WOW, come si chiama in gergo, è un gioco di ruolo: ci si iscrive, si crea un personaggio e si parte in cerca di avventura. Si portano a termine missioni, si percorrono territori (città, boschi, monti, mari), si accumula esperienza, si potenziano le proprie risorse e qualità nel gioco. Grazie al fatto che il “mondo virtuale” è pieno di frequentatori e che le missioni più impegnative vanno svolte in gruppo, WOW è anche un’arena sociale in cui nascono e si consolidano rapporti. La differenza sostanziale con Facebook è che lì non si mettono in comune profili veri, bensì fittizi e narrativi; eppure, sotto la superficie, c’è comunque un oceano di rapporti umani reali e concreti che prendono corpo anche in forum e chat e poi si sviluppano, magari, anche su Facebook. Quanto alla differenza tra profili reali e fittizi, è meno decisiva di quanto sembri: anche Facebook, con tutta la sua sorridente socialità, pone problemi di privacy e d’identità.

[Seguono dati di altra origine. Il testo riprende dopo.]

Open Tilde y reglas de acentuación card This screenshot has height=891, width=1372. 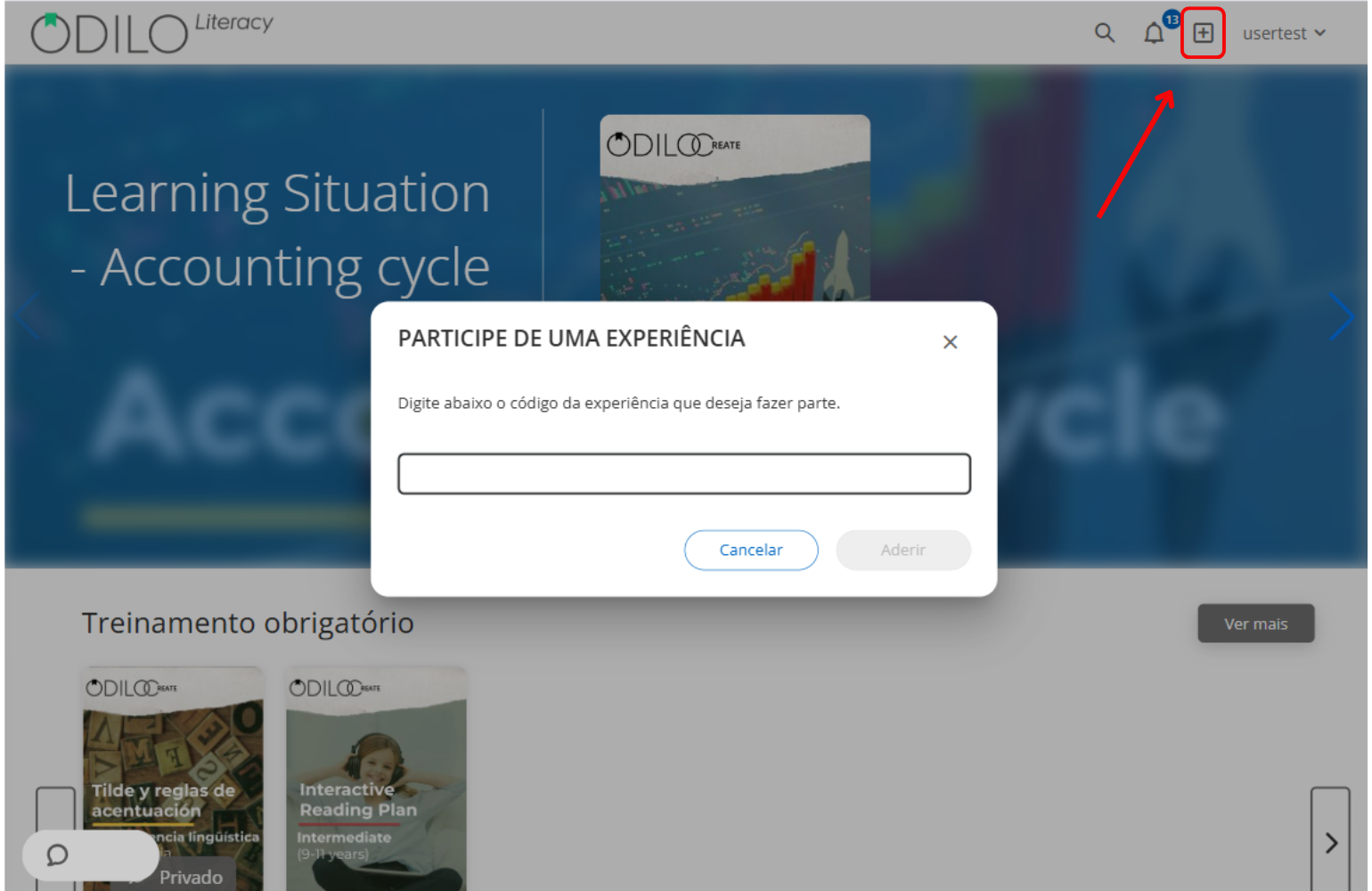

Tutte e due sono comunque comunità solide, stabili, profondamente sociali. Comunità virtuali con rapporti reali e una grande fidelizzazione. Certo, il rischio è sempre quello di confondere la socialità con l’affollamento, ma forse è il pegno da pagare alla crescita del mondo reale nei territori digitali.
D’altra parte entrambe sono esempi di ciò che provoca aggregazione sul web: certo non richiami formali o generici, ma cose da scoprire e da fare da soli e in comune, con libertà d’iniziativa, collaborando a creare e a narrare un “racconto comune” che è tra le sfide più suggestive dell’era digitale.